> Word and element pointing entries:
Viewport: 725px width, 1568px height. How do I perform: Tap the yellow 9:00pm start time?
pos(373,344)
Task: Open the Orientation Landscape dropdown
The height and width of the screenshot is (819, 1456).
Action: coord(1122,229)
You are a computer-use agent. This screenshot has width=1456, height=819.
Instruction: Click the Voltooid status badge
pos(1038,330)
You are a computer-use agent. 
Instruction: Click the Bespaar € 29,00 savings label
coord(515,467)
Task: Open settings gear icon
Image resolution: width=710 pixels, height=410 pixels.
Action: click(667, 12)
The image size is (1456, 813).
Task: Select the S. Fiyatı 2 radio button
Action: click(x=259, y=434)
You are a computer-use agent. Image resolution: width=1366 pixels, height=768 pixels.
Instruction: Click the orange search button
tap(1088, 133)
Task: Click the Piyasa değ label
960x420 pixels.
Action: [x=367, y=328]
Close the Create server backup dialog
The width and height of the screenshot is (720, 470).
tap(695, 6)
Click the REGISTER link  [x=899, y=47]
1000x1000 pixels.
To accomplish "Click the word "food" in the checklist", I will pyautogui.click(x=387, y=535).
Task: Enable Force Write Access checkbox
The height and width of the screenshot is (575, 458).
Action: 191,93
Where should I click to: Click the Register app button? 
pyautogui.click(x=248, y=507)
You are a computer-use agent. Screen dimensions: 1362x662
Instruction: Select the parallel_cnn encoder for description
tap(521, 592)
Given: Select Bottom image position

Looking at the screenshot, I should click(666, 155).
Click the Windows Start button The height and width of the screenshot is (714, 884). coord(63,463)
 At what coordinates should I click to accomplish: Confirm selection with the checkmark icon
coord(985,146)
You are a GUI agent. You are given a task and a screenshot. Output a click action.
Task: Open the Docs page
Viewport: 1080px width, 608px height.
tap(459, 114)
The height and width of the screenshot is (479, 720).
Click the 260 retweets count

> STATED EXERCISE:
Format every line of the entries above as a Markdown table with two columns, Row and Line, numbering the rows in order and skipping blank lines.

> RESULT OF THIS TASK:
| Row | Line |
|---|---|
| 1 | Viewport: 725px width, 1568px height. How do I perform: Tap the yellow 9:00pm start time? |
| 2 | pos(373,344) |
| 3 | Task: Open the Orientation Landscape dropdown |
| 4 | The height and width of the screenshot is (819, 1456). |
| 5 | Action: coord(1122,229) |
| 6 | You are a computer-use agent. This screenshot has width=1456, height=819. |
| 7 | Instruction: Click the Voltooid status badge |
| 8 | pos(1038,330) |
| 9 | You are a computer-use agent.  |
| 10 | Instruction: Click the Bespaar € 29,00 savings label |
| 11 | coord(515,467) |
| 12 | Task: Open settings gear icon |
| 13 | Image resolution: width=710 pixels, height=410 pixels. |
| 14 | Action: click(667, 12) |
| 15 | The image size is (1456, 813). |
| 16 | Task: Select the S. Fiyatı 2 radio button |
| 17 | Action: click(x=259, y=434) |
| 18 | You are a computer-use agent. Image resolution: width=1366 pixels, height=768 pixels. |
| 19 | Instruction: Click the orange search button |
| 20 | tap(1088, 133) |
| 21 | Task: Click the Piyasa değ label |
| 22 | 960x420 pixels. |
| 23 | Action: [x=367, y=328] |
| 24 | Close the Create server backup dialog |
| 25 | The width and height of the screenshot is (720, 470). |
| 26 | tap(695, 6) |
| 27 | Click the REGISTER link  [x=899, y=47] |
| 28 | 1000x1000 pixels. |
| 29 | To accomplish "Click the word "food" in the checklist", I will pyautogui.click(x=387, y=535). |
| 30 | Task: Enable Force Write Access checkbox |
| 31 | The height and width of the screenshot is (575, 458). |
| 32 | Action: 191,93 |
| 33 | Where should I click to: Click the Register app button?  |
| 34 | pyautogui.click(x=248, y=507) |
| 35 | You are a computer-use agent. Screen dimensions: 1362x662 |
| 36 | Instruction: Select the parallel_cnn encoder for description |
| 37 | tap(521, 592) |
| 38 | Given: Select Bottom image position |
| 39 | Looking at the screenshot, I should click(666, 155). |
| 40 | Click the Windows Start button The height and width of the screenshot is (714, 884). coord(63,463) |
| 41 |  At what coordinates should I click to accomplish: Confirm selection with the checkmark icon |
| 42 | coord(985,146) |
| 43 | You are a GUI agent. You are given a task and a screenshot. Output a click action. |
| 44 | Task: Open the Docs page |
| 45 | Viewport: 1080px width, 608px height. |
| 46 | tap(459, 114) |
| 47 | The height and width of the screenshot is (479, 720). |
| 48 | Click the 260 retweets count |